> **TASK TO COMPLETE**:
For every line in the records below that holds "marker", make a copy.
*** DATA FOR THE TASK
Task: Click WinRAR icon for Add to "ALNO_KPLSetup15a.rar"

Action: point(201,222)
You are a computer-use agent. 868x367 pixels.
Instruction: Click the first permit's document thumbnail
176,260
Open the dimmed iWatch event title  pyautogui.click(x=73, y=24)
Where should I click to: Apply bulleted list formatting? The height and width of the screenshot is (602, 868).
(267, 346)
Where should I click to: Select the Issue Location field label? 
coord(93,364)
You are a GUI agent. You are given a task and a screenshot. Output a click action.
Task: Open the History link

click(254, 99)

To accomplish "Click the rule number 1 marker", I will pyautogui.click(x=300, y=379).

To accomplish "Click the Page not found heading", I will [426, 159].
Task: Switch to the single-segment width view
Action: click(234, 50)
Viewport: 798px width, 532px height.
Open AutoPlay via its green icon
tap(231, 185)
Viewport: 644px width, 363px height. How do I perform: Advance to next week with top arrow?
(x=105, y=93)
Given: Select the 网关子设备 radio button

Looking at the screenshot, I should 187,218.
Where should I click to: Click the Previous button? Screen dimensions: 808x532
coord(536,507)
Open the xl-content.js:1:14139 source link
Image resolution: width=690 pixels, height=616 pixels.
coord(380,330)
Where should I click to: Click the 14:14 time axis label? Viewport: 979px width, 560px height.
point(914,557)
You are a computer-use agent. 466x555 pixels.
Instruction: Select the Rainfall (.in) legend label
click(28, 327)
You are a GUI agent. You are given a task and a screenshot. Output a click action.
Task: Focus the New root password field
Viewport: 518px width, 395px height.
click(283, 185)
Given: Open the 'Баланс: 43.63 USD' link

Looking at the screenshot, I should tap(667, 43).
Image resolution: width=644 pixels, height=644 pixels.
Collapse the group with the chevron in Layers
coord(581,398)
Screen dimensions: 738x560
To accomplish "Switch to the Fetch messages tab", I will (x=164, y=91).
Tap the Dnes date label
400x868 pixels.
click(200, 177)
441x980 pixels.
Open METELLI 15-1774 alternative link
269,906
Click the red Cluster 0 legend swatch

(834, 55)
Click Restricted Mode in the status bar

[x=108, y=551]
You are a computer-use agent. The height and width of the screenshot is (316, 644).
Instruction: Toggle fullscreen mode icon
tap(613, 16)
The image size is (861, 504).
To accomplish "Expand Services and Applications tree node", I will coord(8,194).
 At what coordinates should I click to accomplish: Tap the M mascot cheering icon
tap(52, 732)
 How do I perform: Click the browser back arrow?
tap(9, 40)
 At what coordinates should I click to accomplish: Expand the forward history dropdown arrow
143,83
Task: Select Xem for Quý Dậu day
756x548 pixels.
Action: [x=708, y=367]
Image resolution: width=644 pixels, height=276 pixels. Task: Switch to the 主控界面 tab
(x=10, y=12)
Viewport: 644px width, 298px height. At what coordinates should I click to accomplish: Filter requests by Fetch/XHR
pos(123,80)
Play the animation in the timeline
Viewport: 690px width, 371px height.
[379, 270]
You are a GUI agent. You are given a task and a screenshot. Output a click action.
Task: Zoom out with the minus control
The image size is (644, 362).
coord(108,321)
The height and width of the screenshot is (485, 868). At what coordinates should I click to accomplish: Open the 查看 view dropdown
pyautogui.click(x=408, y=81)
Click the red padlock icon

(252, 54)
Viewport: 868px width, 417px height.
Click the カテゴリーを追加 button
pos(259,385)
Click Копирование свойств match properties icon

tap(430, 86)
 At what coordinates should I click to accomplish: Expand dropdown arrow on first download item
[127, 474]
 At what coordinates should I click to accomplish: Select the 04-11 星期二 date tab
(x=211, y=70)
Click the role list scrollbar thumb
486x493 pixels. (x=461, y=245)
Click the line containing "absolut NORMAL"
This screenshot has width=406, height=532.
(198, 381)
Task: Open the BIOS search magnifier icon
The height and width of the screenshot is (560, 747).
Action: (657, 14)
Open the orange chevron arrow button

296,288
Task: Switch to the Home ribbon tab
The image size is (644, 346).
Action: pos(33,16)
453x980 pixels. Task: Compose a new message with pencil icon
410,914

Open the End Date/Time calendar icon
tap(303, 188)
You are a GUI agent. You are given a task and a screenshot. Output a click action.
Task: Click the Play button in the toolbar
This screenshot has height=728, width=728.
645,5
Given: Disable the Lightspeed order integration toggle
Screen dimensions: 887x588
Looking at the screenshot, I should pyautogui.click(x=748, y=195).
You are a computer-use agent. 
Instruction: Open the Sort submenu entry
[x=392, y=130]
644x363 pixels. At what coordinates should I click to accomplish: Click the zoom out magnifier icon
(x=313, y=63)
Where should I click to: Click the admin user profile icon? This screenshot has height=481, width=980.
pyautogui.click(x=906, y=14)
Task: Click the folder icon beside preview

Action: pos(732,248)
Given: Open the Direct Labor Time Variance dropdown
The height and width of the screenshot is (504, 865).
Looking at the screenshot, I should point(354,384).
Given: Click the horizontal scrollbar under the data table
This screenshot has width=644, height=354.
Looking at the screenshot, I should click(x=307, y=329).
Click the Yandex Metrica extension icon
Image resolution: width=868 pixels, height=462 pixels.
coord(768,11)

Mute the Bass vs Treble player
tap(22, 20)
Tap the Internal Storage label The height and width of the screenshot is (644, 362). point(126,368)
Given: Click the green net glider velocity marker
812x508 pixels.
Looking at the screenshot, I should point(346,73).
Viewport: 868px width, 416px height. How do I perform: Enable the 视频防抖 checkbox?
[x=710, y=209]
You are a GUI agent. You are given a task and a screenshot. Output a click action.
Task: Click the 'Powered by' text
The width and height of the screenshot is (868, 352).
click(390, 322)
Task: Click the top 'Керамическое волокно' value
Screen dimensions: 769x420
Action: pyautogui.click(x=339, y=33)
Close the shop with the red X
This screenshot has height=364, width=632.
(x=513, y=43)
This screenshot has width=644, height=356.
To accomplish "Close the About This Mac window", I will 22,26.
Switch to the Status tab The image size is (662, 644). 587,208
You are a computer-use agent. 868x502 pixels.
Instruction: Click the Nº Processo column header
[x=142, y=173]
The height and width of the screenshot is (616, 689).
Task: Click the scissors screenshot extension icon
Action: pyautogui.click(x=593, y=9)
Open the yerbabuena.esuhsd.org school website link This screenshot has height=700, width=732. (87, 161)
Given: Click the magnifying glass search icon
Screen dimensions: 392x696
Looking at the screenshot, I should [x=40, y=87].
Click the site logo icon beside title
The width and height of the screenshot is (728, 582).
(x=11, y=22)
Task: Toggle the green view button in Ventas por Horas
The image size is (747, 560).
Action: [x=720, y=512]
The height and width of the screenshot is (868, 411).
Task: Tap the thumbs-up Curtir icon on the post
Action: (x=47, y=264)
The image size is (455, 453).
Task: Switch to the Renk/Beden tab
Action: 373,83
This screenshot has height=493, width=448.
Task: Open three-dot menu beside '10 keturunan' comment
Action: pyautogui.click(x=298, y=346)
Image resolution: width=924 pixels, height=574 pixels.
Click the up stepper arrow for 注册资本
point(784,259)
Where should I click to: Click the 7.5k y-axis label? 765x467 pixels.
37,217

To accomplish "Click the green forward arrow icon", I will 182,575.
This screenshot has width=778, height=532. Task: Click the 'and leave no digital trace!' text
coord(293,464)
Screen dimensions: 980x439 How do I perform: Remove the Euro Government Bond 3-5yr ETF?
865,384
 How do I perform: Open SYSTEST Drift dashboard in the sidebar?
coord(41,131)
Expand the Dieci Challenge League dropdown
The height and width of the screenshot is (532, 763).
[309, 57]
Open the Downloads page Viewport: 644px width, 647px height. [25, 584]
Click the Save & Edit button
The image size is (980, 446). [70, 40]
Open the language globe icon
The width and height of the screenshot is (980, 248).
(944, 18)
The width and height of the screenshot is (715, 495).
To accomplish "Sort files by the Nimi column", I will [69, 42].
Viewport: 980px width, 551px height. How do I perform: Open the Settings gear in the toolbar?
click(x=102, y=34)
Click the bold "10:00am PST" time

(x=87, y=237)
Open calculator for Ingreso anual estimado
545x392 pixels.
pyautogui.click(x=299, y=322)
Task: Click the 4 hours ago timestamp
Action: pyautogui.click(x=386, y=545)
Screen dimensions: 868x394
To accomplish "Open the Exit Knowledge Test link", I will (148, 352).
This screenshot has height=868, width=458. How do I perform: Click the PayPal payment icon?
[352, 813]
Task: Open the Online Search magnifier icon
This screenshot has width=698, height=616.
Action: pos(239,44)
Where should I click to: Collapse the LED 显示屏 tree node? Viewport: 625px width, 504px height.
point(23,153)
******
> **EXPECTED ANSWER**:
To accomplish "Click the rule number 1 marker", I will pyautogui.click(x=300, y=379).
Given: Click the green net glider velocity marker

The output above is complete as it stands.